The current implementation
--------------------------

- Uses a separate table named 'tproxy' to perform 'REDIRECT'-like
  transparency. A target named 'TPROXY' is also provided.
  Reasons:
  - NAT remains to be useful for forwarded traffic, and the proxy and
    NAT rules are cleanly separated
  - the TPROXY target marks sessions using a bit in conntrack->flags (new
    field) to make it easier to match tproxied packets in the filter table.
  - we need special handling for UDP packets.
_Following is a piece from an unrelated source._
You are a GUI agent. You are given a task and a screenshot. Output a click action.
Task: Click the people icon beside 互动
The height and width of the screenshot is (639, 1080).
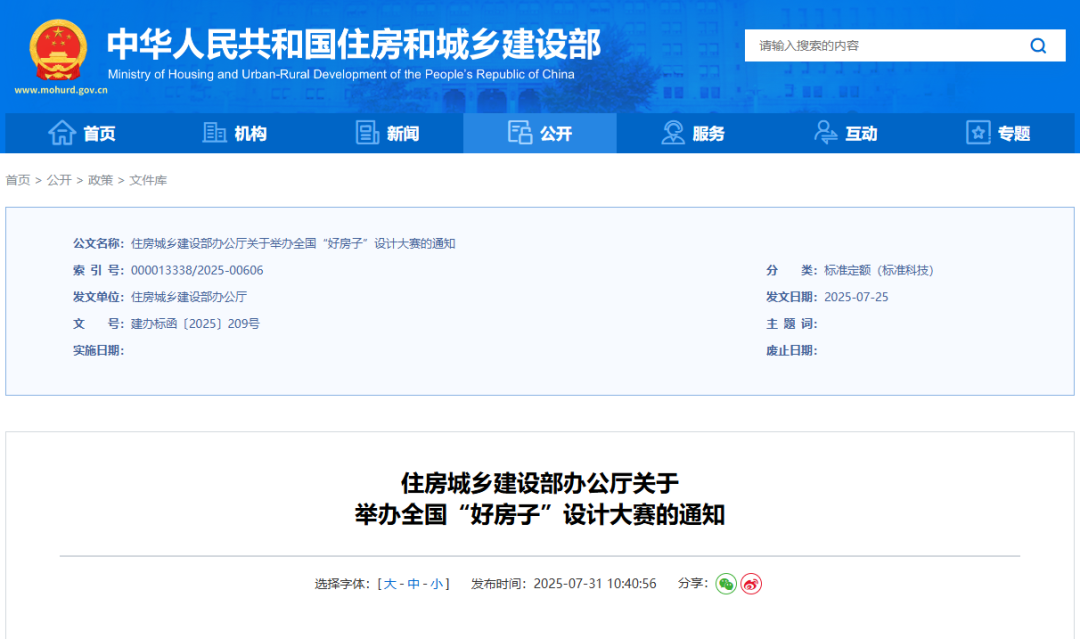(826, 133)
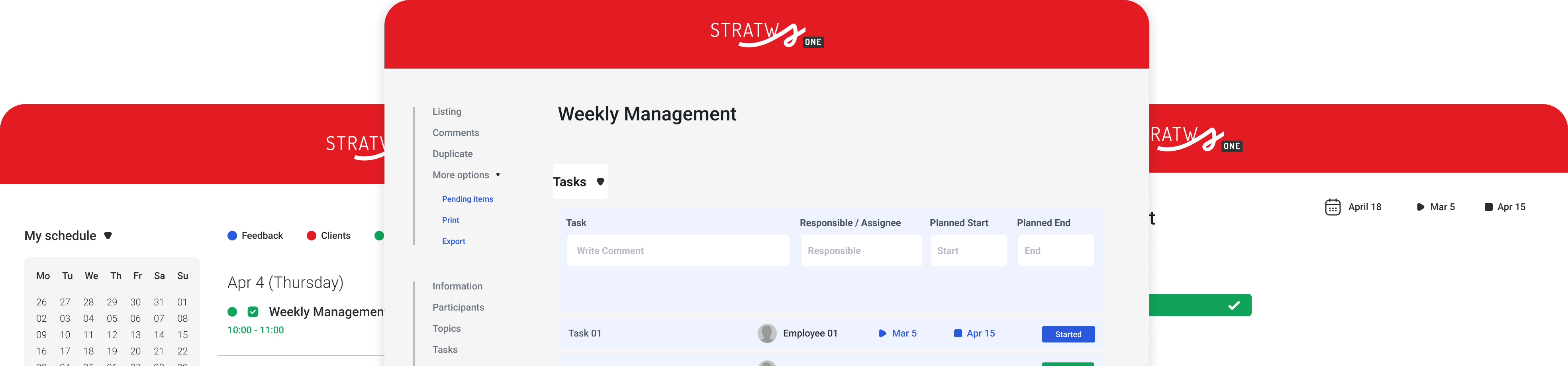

- The other two transparency cases are implemented using a hashtable of
  sockrefs. This hashtable is manipulated from userspace using setsockopt
  calls (IP_TPROXY_* and friends). The most important parts of sockrefs
  are:
    - local IP:port
    - foreign IP:port
    - flags indicating connection mode (LISTEN or CONNECT)
  When a NEW connection is processed by the TPROXY hook, it consults the
  sockref hash, looks up an entry with the current source IP (connect from
  foreign addr), or current destination (listen on foreign addr), and if
  something is found, the appropriate NAT manip is created using
  ip_nat_setup_info() If no appropriate sockrefs are present, the tproxy
  table is traversed (ie. proxy requested mappings have precedence over
  admin rules)

- It runs after mangle and before nat (priority: -130).

Special handling of UDP
-----------------------
- General assumption about the proxy:
  - the proxy receives the first packet on a Receiver port (not fully
    specified socket, e.g. remote address 0.0.0.0:0)
  - this initiates a new session
  - the new session opens a new socket (e.g. new local address) and fully
    specifies this socket by specifying destination address using connect()
  - when another packet is received in the same session, the stack picks the
    more specific socket (ie. the session socket)
  - all communications happens in the second socket (races!)
- Translated to NetFilter:
  - the first initiator packet should be DNATed to the Receiver port but only
    once, further packets will have a separate conntrack entry (as the DNAT
    destination will change when the new socket is created)
  - second and further packets will have a real conntrack assigned with
    TPROXY working similarly as in TCP

Current known usage:
--------------------
- Zorp, transparent proxy firewall
- patches for Squid exists
- rumors that it works with bridging as well (proxy based bridging firewall,
  anyone?)

Current issues in TPROXY
------------------------
- source port allocation
- UDP support is not complete, though it is enough for Zorp to work
- timeout updates, or infinite timeouts?

General NetFilter additions
---------------------------
- These are general, small features that are required by TPROXY and might be
  useful for other projects as well:
  - flags field in conntrack for general bit-fields
    the tproxy match is implemented using a bit in this field
  - the flags argument to ip_nat_setup_info()
    it is currently used to indicate that no NAT helpers are to be invoked 
    for this NAT mapping (to avoid proxy & nat helper interference)
  - sock_release callback to nf_sockopts
    this is currently used to delete entries from the sockref hash when a
    socket is closed.


Current issues in NetFilter core
--------------------------------
- removing conntrack entries is slow

  This would be needed to assure that setting up a new tproxy socket &
  sockref will result in a successfull ip_nat_setup_info() call, as without
  removing entries address collision will occur and nat setup will fail.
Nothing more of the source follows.